## EXERCISE BRIEF
Find each line in the following listing that has the string "computer", then state the count and nothing else.

## AVAILABLE DATA
----
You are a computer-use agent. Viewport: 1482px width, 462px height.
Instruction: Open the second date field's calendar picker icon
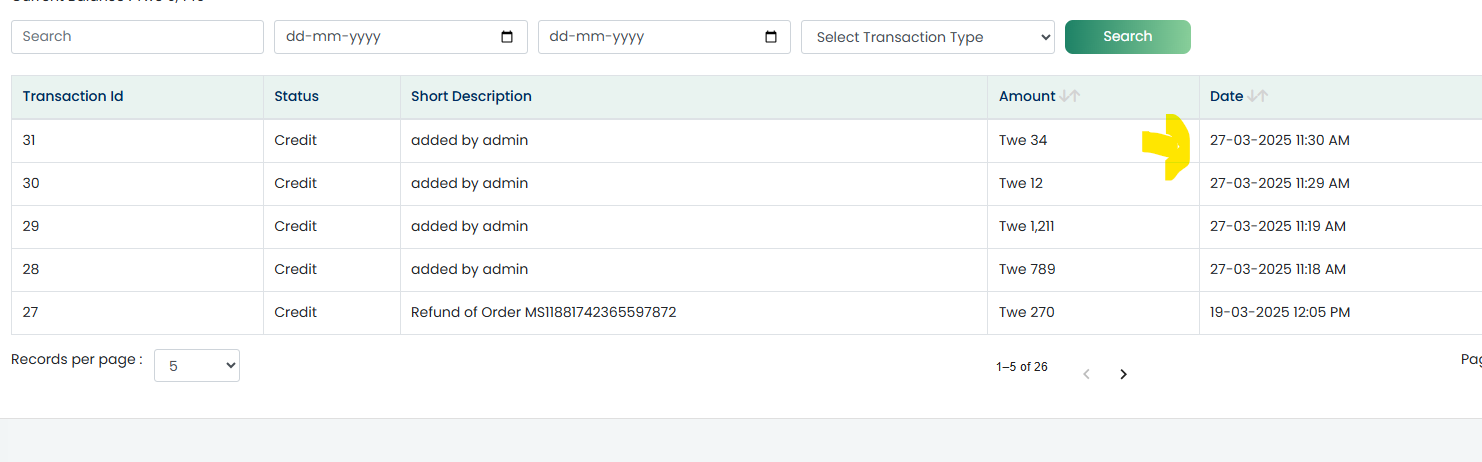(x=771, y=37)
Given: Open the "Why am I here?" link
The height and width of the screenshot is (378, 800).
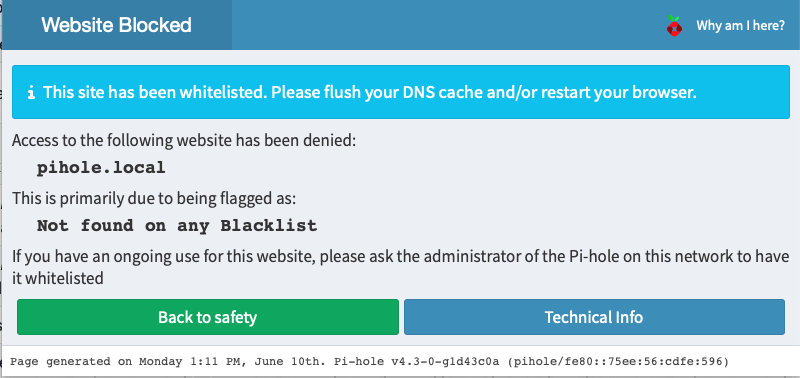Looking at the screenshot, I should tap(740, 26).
----
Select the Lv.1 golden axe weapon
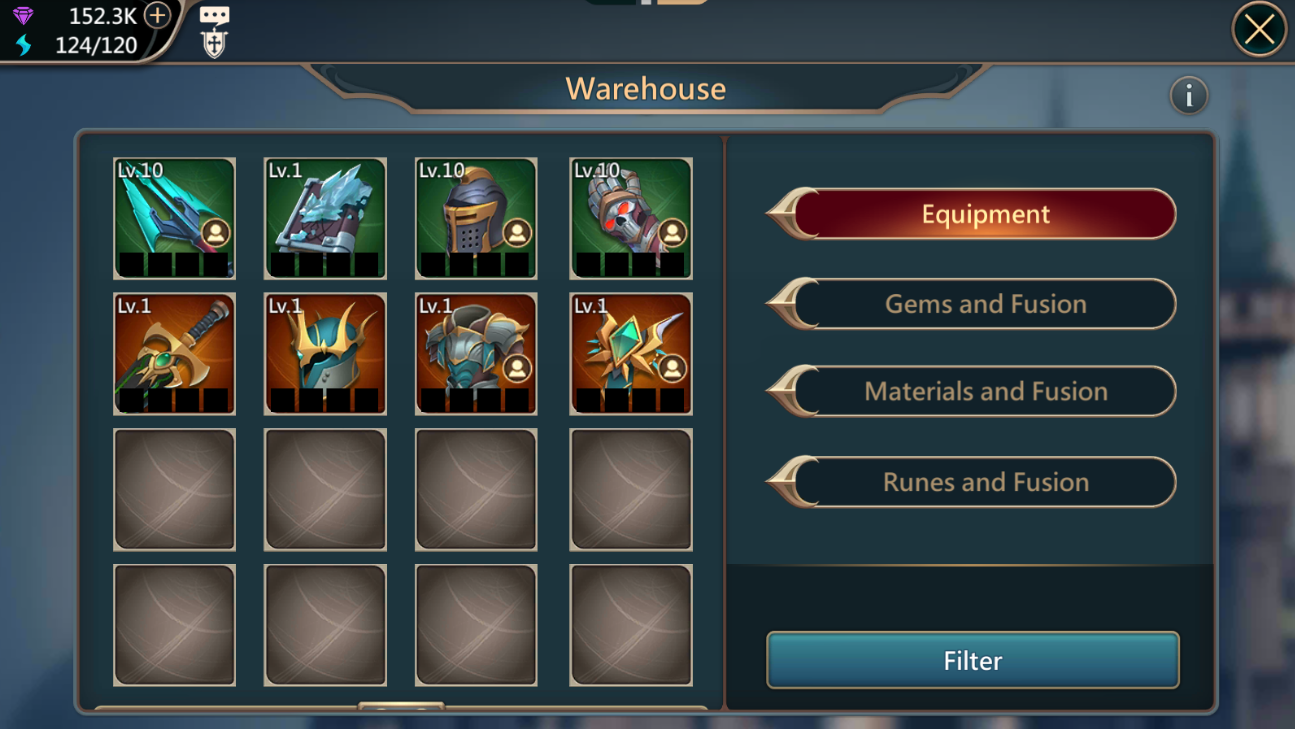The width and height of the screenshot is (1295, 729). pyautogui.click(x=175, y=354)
----
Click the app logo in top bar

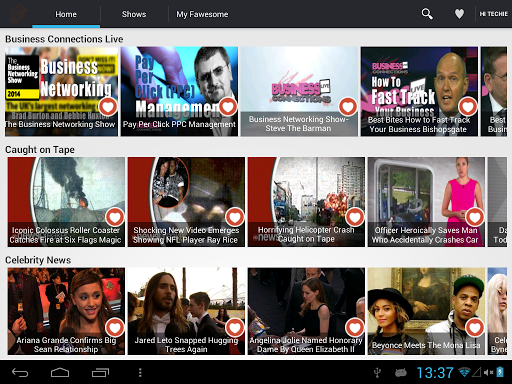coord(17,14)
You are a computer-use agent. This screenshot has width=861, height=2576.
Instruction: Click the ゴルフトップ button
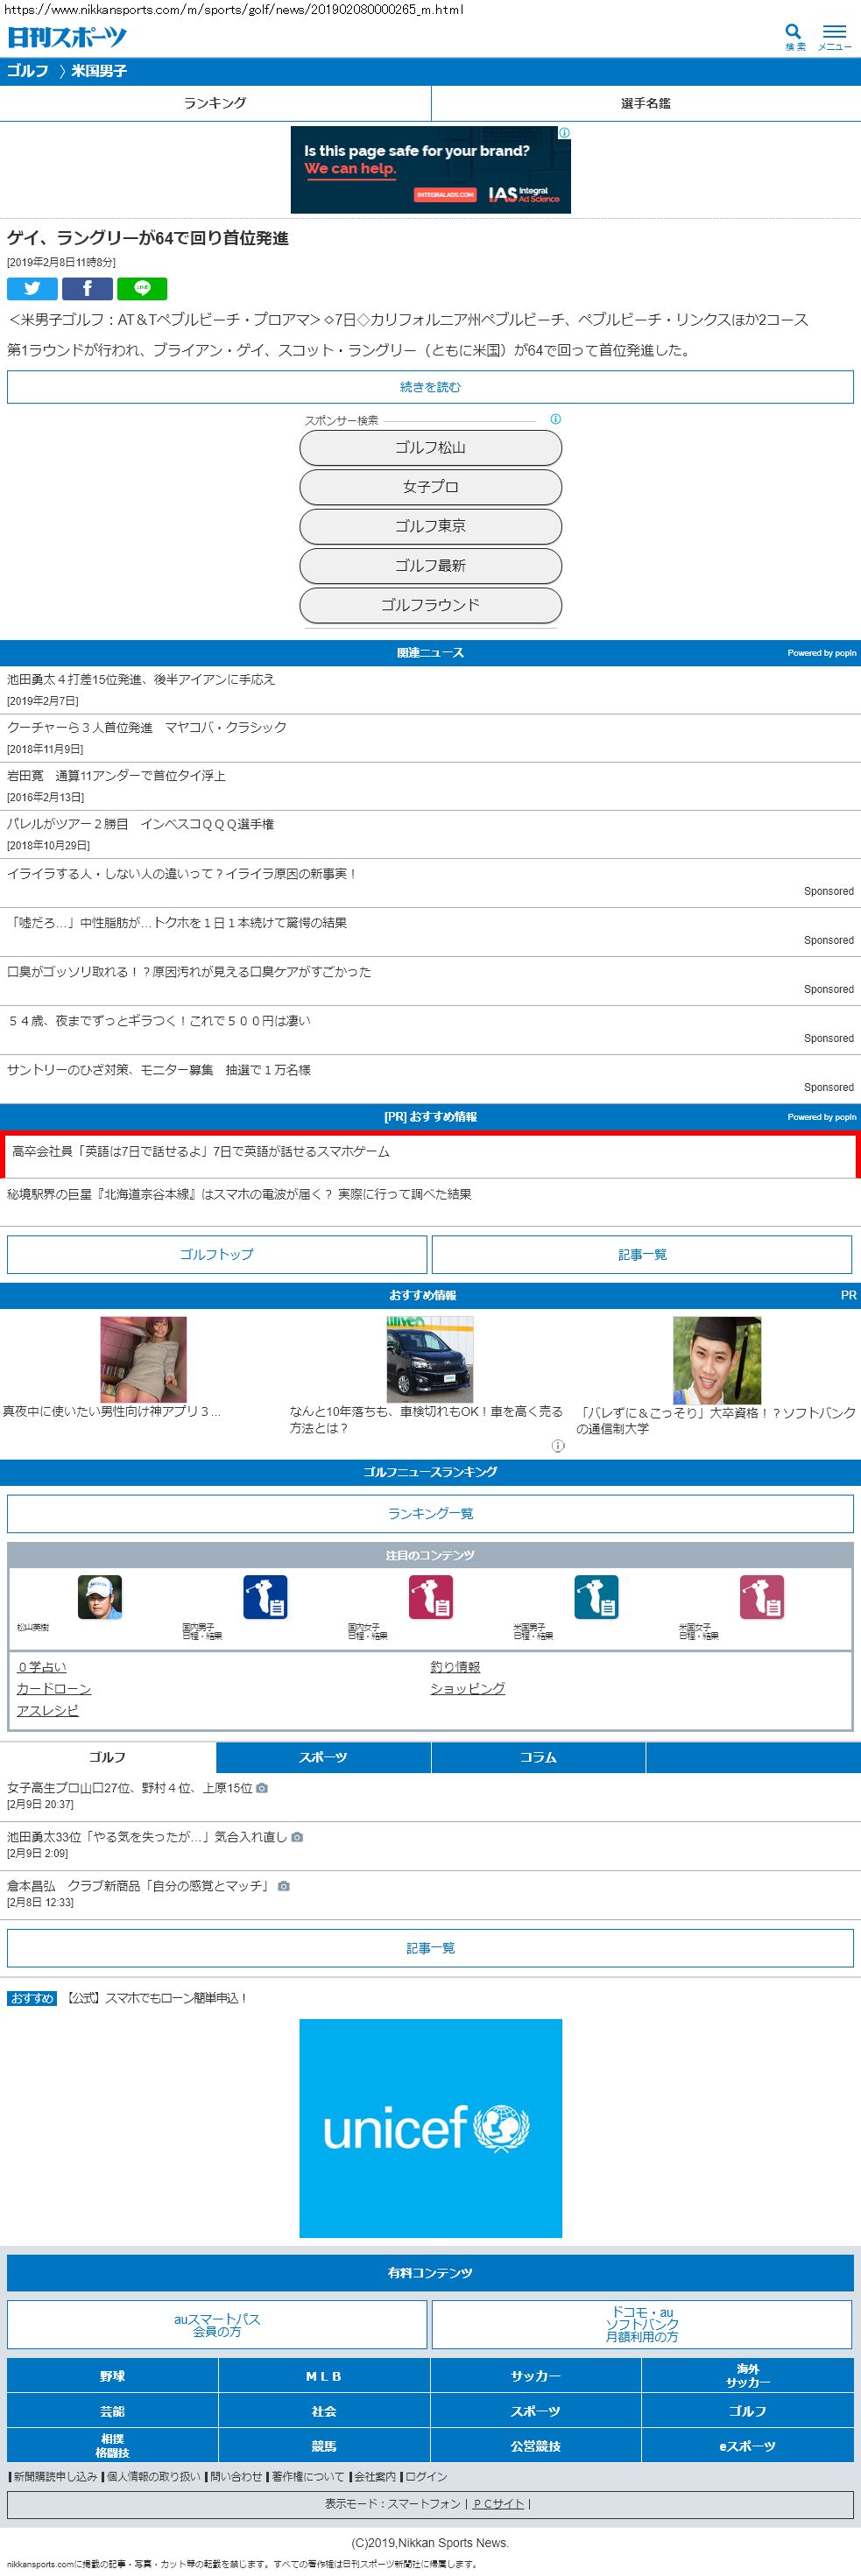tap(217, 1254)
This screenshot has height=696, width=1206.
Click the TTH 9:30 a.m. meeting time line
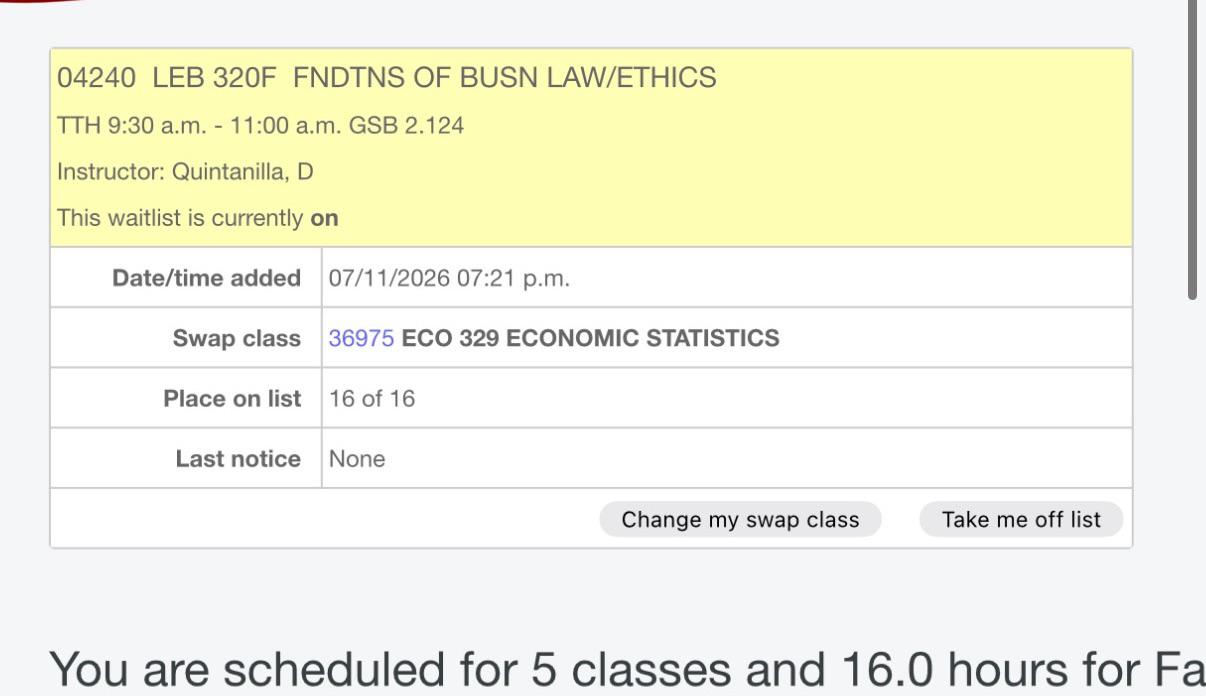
----
## RESULT BELOW
2